:: Exercise goal ::
An unchanged copy of each entry below is needed; keep the pictures out of it.
--- Records supplied Enclosed Below ---
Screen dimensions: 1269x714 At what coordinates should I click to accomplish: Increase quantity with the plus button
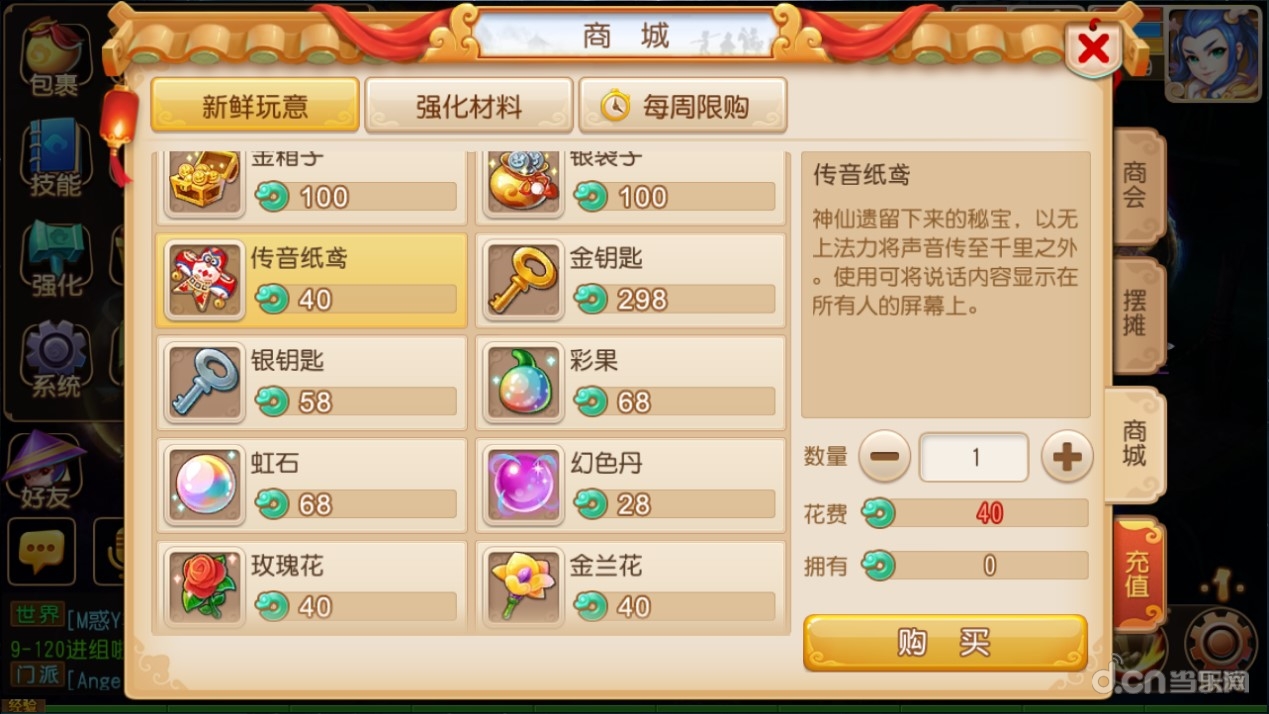pyautogui.click(x=1067, y=457)
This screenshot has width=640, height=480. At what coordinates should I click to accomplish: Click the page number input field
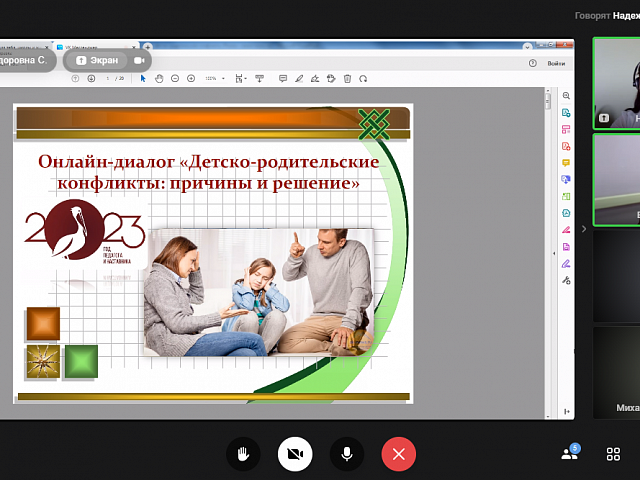107,78
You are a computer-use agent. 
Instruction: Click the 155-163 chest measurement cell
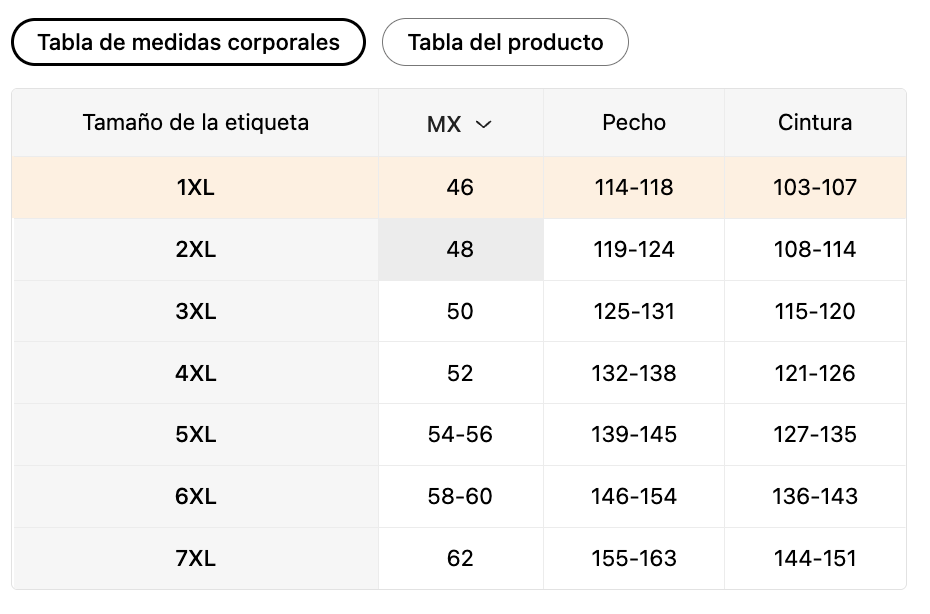pyautogui.click(x=634, y=558)
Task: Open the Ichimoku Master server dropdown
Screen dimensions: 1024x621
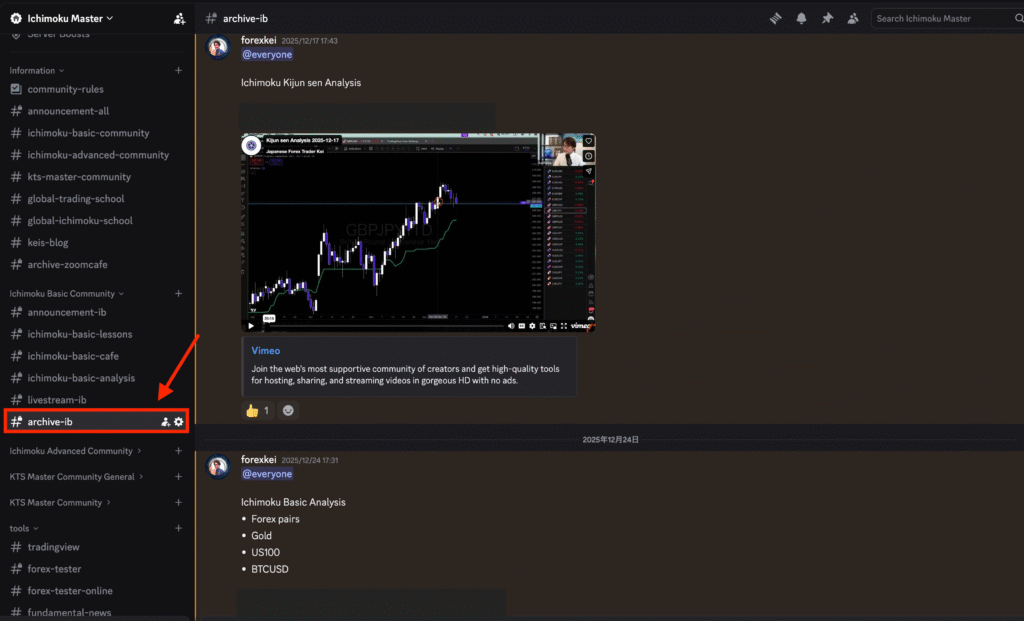Action: click(62, 18)
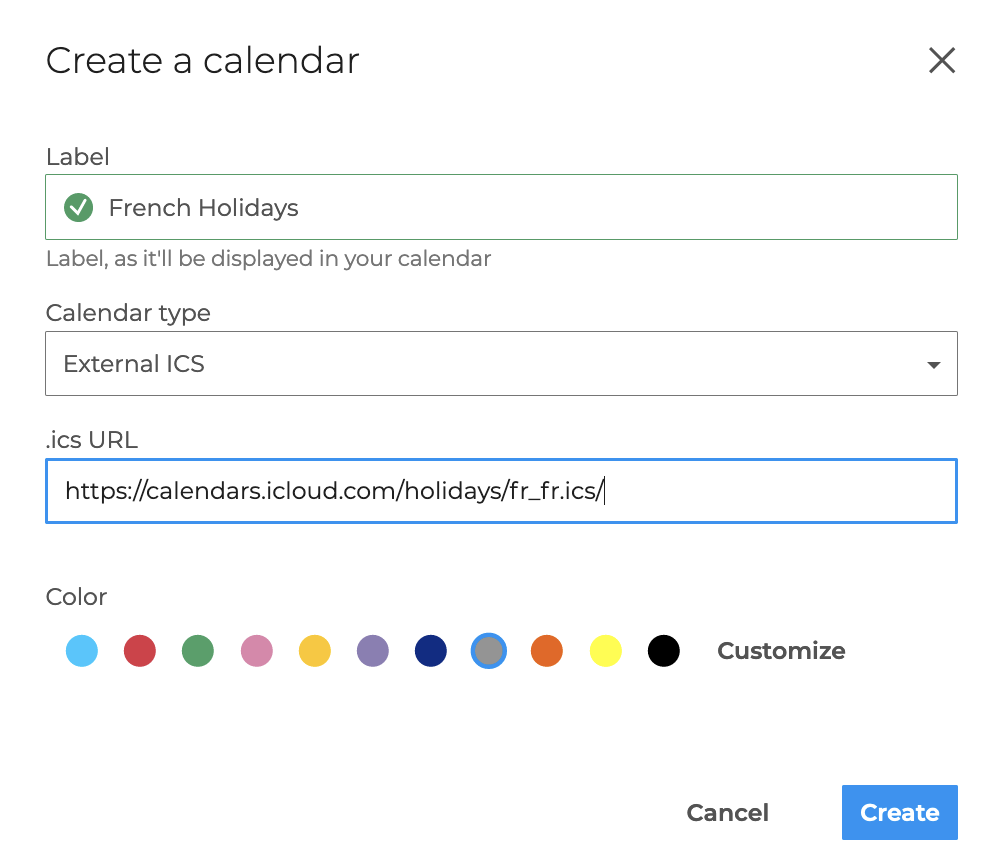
--- End of Enclosed Records supplied ---
:: Reply ::
Screen dimensions: 1269x714 At what coordinates should I click to accomplish: Increase quantity with the plus button
pyautogui.click(x=1067, y=457)
This screenshot has width=640, height=480. At what coordinates should I click to accomplish: Click the page number input field
107,78
You are a computer-use agent. 
Instruction: Click the 155-163 chest measurement cell
pyautogui.click(x=634, y=558)
Task: Open the Ichimoku Master server dropdown
Screen dimensions: 1024x621
Action: click(62, 18)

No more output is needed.